Telecom equipment makers reportedly seek a 2-year WiFi testing delay, citing cost and lab constraints. The Department of Telecommunications had earlier postponed the application start date to July 1, 2024, providing additional extensions for certified models.
Telecom component manufacturers in India have requested an extension of the July 1 deadline, pushing for a minimum two-year extension for mandatory security testing of WiFi customer premises equipment (CPE) and IP routers. They have also suggested that security certification remain voluntary for the time being.
The primary reasons behind this demand are budget and resource limitations. The manufacturers have emphasised that the National Centre for Communication Security (NCCS) has accredited only three labs capable of conducting security testing on WiFi CPE. The Manufacturer’s Association of Information Technology (MAIT) informed the Department of Telecommunications (DoT) that due to this scarcity of labs, the expense for security testing is substantial, ranging from ₹40-60 lakh per model.
The application acceptance start date was supposed to be from July 1, 2023, earlier.
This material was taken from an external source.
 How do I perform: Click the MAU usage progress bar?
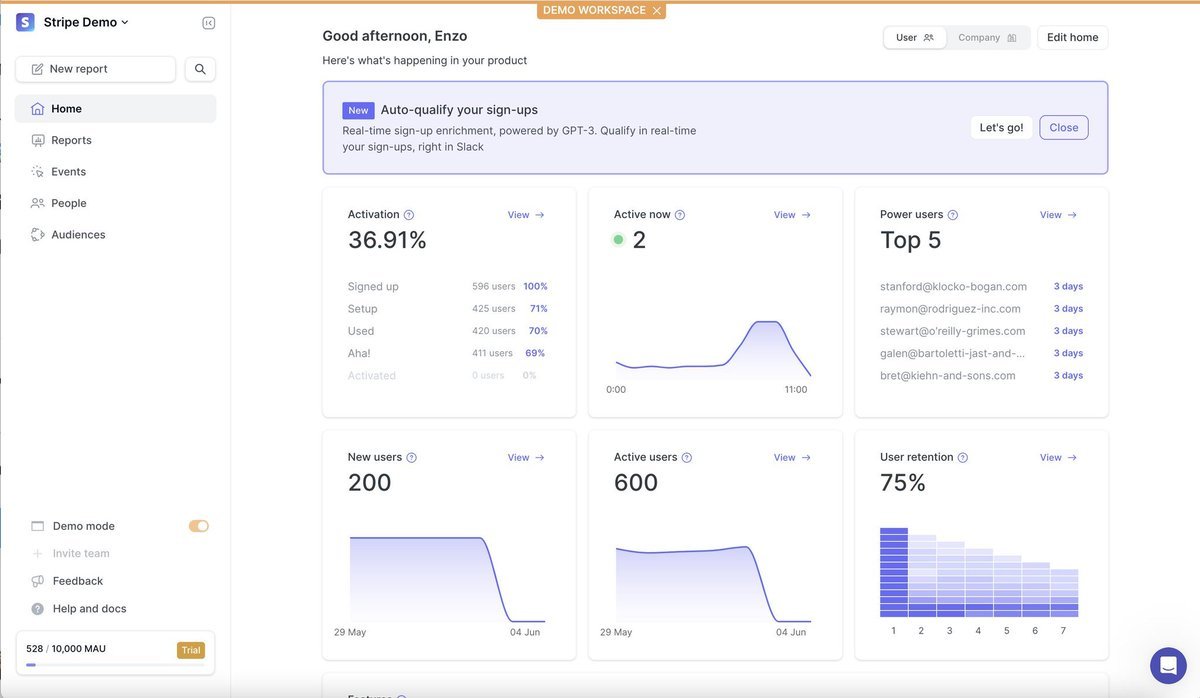pos(115,664)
In December 2023, the Department of Telecommunications pushed back the deadline to January 1, 2024, on demand. This date was further extended to July 1, 2024, for models lacking mandatory testing and certification of telecom equipment (MTCTE), and to October 1, 2024, for models already holding MTCTE certificates.
According to MAIT, the industry now fears that July 1, 2024, is an impossible deadline to meet. It has cited the circumstances that according to NCCS protocols, the duration needed for security testing and certification is 6-7 months. This period can be extended to 10-12 months due to factors like the time taken for contractual agreements, availability of time slots, logistics for equipment, and skilled resources.
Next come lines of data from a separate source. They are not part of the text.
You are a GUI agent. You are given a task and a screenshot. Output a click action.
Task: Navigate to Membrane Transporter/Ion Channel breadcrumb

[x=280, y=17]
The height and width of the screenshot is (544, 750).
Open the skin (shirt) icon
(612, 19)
The manufacturers’ association has further pointed out various ambiguities in the Indian Telecommunication Security Assurance Requirements (ITSAR) document issued by the DoT in 2022. ITSAR’s requirement for testing various hardware models with identical software is unnecessary, according to MAIT. This redundancy is raising compliance costs for component manufacturers and is causing delays in product certification due to repetitive testing.
ITSAR is a set of security testing guidelines and standards formulated by NCCS under MTCTE to safeguard the security and reliability of Indian telecom networks.
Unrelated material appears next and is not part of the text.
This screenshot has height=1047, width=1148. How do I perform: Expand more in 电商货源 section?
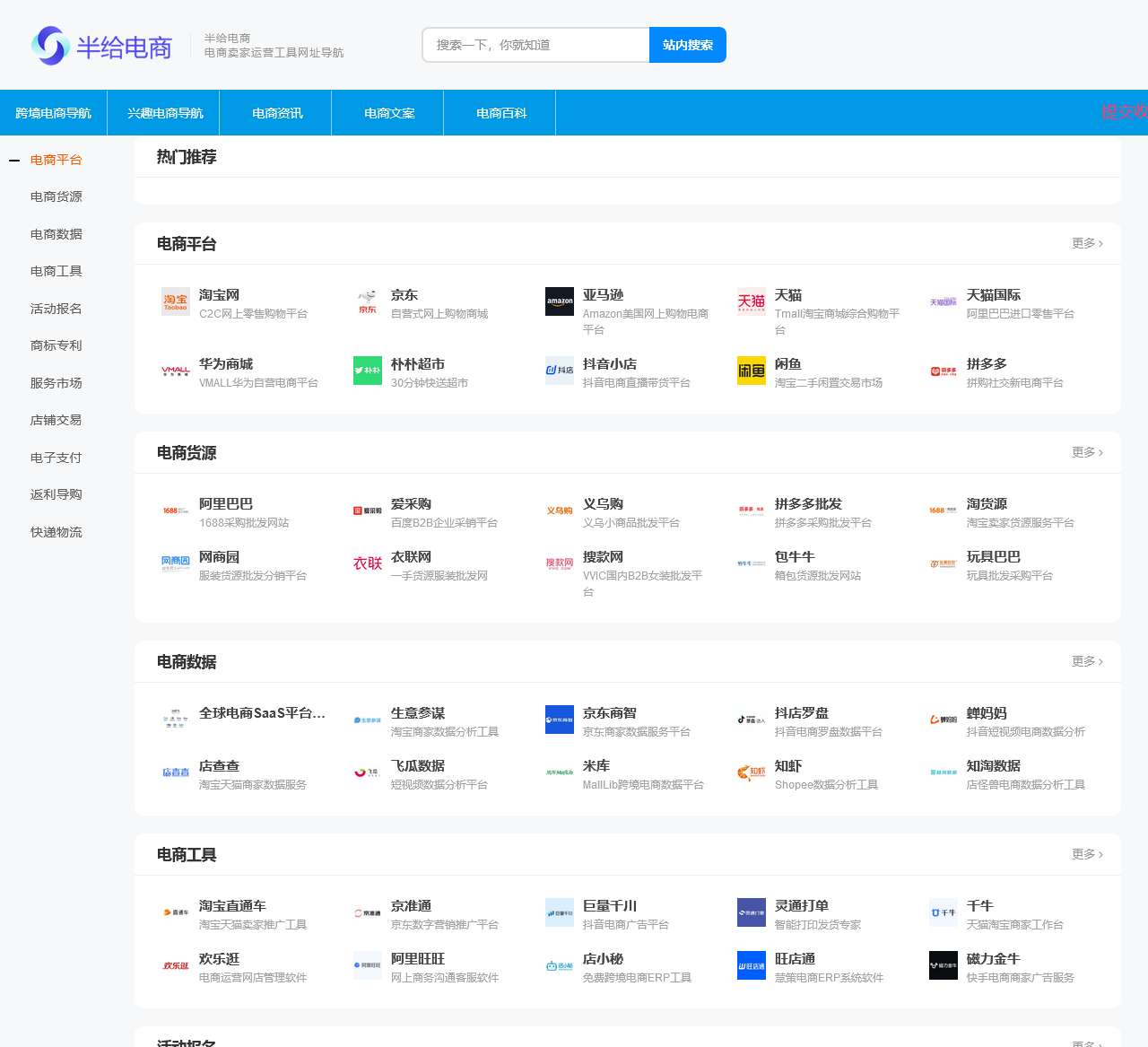[1087, 452]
The Telecom gear makers have urged the department to postpone the enforcement of security testing and certification until these concerns are addressed. As per MAIT’s statement to the Economic Times, drawing from MTCTE experience, the industry strongly recommends that DoT allow a minimum of two years for adherence to security testing requirements. They further requested DoT to maintain security certification as voluntary until that time.